The Free Booking Plugin for Hotels, Restaurants and Car Rentals – eaSYNC Booking, a WordPress plugin widely used to manage bookings, suffers from an authorization bypass vulnerability identified as CVE-2025-4691. This vulnerability is classified under CWE-639 (Authorization Bypass Through User-Controlled Key) and manifests as an insecure direct object reference (IDOR). Specifically, the plugin fails to properly validate the 'view_request_details' parameter, which is user-controlled. This lack of validation allows unauthenticated attackers to manipulate the key parameter to access booking request details that should be restricted. The vulnerability affects all plugin versions up to 1.3.21, with partial fixes introduced in versions 1.3.18 and 1.3.21, indicating incomplete remediation. The CVSS 3.1 base score of 5.3 reflects that the attack vector is network-based (remote), requires no privileges or user interaction, but impacts confidentiality only, with no effect on integrity or availability. Although no known exploits have been reported in the wild, the vulnerability poses a significant risk of unauthorized data disclosure. The plugin’s role in handling sensitive booking information for hotels, restaurants, and car rentals means that exposed data could include personally identifiable information (PII), booking details, and potentially payment-related information. The vulnerability’s exploitation could lead to privacy violations, reputational damage, and regulatory compliance issues for affected organizations. The partial patching suggests that users should be cautious and verify that their plugin version fully addresses the issue or apply additional access control measures. Given the plugin’s integration with WordPress, a platform with a large global footprint, the vulnerability has broad potential impact.

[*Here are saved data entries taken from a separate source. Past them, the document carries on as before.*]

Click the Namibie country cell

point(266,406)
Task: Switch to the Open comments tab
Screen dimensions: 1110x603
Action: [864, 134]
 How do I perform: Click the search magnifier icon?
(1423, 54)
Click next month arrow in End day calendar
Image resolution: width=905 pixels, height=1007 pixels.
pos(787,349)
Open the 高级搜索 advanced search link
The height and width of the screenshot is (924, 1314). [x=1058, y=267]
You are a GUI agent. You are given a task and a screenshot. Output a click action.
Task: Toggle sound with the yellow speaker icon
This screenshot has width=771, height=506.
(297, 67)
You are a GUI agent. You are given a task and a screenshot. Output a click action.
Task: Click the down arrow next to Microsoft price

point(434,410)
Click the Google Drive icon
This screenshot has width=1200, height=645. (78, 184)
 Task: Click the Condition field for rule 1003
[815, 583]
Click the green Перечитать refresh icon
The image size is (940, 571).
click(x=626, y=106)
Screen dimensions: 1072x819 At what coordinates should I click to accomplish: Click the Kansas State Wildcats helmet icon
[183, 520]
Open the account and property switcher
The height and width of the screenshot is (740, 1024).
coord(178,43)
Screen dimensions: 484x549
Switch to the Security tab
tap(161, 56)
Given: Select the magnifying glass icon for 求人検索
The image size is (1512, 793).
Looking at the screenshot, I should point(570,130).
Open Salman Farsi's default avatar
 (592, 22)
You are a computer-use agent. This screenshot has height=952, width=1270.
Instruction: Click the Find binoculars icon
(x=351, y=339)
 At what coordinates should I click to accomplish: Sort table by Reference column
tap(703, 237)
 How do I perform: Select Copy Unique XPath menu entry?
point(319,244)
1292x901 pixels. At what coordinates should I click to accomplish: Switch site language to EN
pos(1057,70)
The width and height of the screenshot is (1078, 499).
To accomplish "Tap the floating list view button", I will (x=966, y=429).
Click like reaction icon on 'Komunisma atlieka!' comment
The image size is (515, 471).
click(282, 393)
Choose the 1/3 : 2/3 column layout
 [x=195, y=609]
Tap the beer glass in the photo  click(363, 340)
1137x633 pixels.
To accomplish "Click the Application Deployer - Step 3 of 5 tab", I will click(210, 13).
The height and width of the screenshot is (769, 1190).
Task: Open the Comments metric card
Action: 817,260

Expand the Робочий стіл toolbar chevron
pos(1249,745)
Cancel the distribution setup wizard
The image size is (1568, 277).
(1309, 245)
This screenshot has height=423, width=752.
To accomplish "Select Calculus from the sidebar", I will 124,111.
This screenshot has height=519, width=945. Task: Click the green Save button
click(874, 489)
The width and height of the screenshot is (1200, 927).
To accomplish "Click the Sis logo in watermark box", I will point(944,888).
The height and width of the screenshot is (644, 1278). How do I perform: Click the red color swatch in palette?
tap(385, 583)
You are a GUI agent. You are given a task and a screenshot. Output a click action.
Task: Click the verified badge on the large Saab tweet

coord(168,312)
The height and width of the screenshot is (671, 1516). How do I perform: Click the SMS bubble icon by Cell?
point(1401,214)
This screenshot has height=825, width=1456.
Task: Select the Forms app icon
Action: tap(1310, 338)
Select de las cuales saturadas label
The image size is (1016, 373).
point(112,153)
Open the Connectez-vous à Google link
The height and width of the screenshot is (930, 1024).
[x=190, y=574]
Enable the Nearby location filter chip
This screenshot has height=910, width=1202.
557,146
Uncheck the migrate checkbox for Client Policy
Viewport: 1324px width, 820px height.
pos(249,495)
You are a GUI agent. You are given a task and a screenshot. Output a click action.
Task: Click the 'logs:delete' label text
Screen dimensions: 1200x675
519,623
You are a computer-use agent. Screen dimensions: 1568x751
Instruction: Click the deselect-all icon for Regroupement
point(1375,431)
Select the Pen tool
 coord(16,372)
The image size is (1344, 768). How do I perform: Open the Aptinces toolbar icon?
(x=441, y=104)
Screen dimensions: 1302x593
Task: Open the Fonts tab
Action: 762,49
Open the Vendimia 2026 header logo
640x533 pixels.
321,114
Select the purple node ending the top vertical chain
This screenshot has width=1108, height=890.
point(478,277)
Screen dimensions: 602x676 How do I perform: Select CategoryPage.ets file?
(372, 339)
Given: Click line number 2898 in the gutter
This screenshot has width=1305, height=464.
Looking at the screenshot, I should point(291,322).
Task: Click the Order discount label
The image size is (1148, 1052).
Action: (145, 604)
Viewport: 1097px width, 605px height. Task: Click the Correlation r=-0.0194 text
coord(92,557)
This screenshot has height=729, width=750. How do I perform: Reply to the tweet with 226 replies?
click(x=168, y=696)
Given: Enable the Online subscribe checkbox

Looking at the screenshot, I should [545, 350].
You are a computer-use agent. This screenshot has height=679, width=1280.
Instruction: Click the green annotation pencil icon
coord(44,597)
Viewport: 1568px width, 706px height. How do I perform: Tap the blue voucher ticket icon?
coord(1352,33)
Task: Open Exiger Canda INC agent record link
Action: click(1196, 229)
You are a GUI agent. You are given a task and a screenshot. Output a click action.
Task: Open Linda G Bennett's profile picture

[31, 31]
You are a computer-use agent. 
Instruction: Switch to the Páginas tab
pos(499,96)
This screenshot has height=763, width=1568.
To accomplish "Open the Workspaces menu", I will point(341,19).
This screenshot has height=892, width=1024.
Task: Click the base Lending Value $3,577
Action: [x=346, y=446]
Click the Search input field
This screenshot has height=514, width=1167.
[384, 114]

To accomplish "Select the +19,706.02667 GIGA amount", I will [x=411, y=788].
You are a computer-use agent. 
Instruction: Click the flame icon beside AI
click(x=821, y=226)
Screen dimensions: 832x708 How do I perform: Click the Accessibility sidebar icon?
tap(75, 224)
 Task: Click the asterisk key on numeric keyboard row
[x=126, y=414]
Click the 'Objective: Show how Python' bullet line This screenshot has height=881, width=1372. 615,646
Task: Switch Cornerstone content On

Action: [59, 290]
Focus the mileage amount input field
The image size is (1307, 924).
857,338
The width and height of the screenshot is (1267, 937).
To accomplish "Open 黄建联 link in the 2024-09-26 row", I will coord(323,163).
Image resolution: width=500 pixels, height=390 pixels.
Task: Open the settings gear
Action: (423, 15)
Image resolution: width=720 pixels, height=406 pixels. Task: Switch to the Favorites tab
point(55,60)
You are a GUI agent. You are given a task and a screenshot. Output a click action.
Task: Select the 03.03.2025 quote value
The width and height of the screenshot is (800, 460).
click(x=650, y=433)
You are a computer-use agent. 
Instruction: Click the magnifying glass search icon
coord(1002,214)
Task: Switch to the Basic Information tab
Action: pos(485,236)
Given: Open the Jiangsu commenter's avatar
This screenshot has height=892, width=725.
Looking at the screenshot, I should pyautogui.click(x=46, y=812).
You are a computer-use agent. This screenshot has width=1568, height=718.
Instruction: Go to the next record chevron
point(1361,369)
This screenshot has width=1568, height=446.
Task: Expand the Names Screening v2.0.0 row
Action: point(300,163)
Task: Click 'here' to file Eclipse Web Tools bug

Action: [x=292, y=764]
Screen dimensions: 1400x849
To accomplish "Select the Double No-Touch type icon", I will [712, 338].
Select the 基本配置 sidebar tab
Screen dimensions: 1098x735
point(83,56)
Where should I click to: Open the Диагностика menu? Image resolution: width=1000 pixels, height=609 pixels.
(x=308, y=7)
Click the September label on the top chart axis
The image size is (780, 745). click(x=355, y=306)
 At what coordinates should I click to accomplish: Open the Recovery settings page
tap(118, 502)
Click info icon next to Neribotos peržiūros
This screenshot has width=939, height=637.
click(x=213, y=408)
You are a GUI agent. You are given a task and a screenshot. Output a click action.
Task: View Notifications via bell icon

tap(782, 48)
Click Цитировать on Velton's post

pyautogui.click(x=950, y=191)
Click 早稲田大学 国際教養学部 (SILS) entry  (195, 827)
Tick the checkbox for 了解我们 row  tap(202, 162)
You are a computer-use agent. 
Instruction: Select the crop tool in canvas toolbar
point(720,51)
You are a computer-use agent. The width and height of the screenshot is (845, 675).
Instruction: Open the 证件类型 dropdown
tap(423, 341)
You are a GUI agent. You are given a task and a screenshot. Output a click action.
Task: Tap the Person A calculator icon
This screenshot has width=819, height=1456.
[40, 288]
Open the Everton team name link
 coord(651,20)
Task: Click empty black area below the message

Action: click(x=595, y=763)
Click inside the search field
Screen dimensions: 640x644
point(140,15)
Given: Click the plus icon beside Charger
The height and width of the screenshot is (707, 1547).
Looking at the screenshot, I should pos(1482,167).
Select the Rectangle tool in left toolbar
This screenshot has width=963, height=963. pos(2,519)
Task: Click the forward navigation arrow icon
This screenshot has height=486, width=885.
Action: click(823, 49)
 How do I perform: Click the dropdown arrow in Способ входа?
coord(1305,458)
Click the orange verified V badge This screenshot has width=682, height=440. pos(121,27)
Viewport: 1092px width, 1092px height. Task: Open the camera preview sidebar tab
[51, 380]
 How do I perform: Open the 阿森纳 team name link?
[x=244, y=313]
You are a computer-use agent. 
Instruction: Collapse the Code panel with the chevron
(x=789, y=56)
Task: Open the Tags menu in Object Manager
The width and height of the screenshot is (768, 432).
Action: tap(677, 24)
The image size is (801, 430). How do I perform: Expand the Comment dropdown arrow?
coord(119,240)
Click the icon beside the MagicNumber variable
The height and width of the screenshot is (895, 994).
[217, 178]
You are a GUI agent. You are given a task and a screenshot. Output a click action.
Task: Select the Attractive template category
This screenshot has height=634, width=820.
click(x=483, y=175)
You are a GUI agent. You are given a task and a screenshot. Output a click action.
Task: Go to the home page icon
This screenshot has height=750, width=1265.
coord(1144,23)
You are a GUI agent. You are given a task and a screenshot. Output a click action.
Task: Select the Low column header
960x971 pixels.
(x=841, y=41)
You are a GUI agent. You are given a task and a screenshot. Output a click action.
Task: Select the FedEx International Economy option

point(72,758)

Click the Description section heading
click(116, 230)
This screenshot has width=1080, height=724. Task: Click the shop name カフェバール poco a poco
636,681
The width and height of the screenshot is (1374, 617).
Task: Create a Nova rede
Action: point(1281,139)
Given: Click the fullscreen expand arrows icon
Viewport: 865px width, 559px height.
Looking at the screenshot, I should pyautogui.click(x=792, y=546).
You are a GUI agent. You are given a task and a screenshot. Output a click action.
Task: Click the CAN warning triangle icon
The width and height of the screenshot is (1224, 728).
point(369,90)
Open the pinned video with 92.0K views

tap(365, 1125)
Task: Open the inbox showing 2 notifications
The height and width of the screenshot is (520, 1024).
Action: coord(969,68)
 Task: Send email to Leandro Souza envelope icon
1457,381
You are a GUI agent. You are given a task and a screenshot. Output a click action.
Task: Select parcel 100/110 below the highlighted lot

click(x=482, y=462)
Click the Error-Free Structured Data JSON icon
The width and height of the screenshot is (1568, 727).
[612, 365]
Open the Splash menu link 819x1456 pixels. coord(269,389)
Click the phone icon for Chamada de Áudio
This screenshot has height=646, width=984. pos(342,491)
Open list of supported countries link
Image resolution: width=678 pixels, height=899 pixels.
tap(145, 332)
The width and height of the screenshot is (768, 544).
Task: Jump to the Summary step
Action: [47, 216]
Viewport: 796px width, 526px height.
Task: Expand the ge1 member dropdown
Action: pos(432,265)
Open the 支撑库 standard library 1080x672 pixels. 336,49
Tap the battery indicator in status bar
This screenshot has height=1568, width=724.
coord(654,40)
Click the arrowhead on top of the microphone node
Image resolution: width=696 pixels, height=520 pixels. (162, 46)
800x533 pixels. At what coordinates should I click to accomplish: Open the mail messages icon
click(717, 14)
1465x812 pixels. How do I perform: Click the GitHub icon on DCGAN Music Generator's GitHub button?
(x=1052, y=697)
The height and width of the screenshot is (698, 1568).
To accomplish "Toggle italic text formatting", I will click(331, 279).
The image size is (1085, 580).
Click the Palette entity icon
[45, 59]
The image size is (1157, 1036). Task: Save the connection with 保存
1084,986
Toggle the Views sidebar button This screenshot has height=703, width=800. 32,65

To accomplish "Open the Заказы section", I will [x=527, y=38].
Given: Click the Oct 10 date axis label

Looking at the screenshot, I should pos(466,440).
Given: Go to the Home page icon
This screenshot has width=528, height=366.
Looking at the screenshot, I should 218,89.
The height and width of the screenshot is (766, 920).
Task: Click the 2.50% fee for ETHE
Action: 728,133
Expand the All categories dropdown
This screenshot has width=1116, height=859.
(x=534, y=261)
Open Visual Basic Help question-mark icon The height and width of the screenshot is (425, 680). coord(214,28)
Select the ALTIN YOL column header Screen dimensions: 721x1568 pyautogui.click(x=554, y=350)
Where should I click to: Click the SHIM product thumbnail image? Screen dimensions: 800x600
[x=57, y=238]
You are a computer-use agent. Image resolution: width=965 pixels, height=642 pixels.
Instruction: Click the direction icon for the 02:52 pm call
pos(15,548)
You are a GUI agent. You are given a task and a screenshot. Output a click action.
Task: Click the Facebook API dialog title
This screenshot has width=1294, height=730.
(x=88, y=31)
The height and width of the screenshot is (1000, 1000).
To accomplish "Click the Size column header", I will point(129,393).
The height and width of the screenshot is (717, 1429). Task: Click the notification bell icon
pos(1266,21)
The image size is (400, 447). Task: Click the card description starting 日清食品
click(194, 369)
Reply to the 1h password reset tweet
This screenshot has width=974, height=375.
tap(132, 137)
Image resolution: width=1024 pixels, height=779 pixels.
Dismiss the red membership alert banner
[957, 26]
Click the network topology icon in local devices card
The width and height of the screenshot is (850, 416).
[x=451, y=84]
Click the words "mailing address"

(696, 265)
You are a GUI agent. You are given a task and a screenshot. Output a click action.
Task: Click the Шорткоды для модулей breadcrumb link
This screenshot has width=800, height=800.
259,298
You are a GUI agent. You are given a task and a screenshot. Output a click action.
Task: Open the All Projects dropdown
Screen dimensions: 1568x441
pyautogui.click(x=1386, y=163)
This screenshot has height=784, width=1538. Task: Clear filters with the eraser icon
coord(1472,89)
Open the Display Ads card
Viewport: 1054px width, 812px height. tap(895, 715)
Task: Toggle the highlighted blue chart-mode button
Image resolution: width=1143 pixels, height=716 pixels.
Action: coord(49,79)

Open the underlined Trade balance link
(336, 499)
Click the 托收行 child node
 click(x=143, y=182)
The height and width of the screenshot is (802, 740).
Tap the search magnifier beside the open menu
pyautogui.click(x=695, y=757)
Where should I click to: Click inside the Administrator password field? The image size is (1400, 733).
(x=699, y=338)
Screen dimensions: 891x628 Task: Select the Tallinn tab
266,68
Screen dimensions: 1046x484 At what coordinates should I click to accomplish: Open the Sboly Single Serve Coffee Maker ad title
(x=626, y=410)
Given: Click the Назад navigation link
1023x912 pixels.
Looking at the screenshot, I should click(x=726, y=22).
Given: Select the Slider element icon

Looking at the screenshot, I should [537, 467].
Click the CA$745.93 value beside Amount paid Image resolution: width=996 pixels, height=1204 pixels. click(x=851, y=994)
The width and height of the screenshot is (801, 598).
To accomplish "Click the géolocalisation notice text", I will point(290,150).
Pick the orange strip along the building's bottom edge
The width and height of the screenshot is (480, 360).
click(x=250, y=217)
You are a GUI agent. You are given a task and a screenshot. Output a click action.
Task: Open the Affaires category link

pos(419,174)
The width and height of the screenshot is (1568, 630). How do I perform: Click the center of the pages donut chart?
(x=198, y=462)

The primary impact of CVE-2025-4691 is unauthorized disclosure of booking request details, which may contain sensitive customer information such as names, contact details, booking dates, and possibly payment information. This breach of confidentiality can lead to privacy violations and undermine customer trust. Organizations operating hospitality services using this plugin risk reputational damage and potential legal consequences under data protection regulations like GDPR or CCPA. While the vulnerability does not affect data integrity or availability, the exposure of sensitive data can facilitate targeted phishing, social engineering, or identity theft attacks. The ease of exploitation—requiring no authentication or user interaction—makes the threat accessible to a wide range of attackers, including opportunistic threat actors scanning for vulnerable WordPress sites. The partial patching status increases the risk that some installations remain vulnerable despite updates. Overall, the vulnerability could lead to significant operational and compliance challenges for affected organizations worldwide, especially those heavily reliant on the plugin for booking management.

1. Immediately verify the plugin version in use and upgrade to the latest version once a complete patch addressing CVE-2025-4691 is released by the vendor. 2. Until a full patch is available, implement strict access controls on the 'view_request_details' functionality, ensuring only authenticated and authorized users can access booking details. 3. Employ Web Application Firewalls (WAFs) to detect and block suspicious requests attempting to manipulate the 'view_request_details' parameter. 4. Conduct thorough code reviews and penetration testing focused on IDOR vulnerabilities in the plugin and other similar components. 5. Monitor server and application logs for unusual access patterns or repeated attempts to access booking details without authentication. 6. Educate site administrators on the risks of using outdated plugins and the importance of timely updates. 7. Consider temporarily disabling the affected feature if feasible until a secure patch is confirmed. 8. Implement least privilege principles for user roles within the WordPress environment to limit exposure. 9. Regularly back up booking data and ensure incident response plans include scenarios involving data disclosure. 10. Engage with the plugin vendor or community to track patch releases and vulnerability disclosures.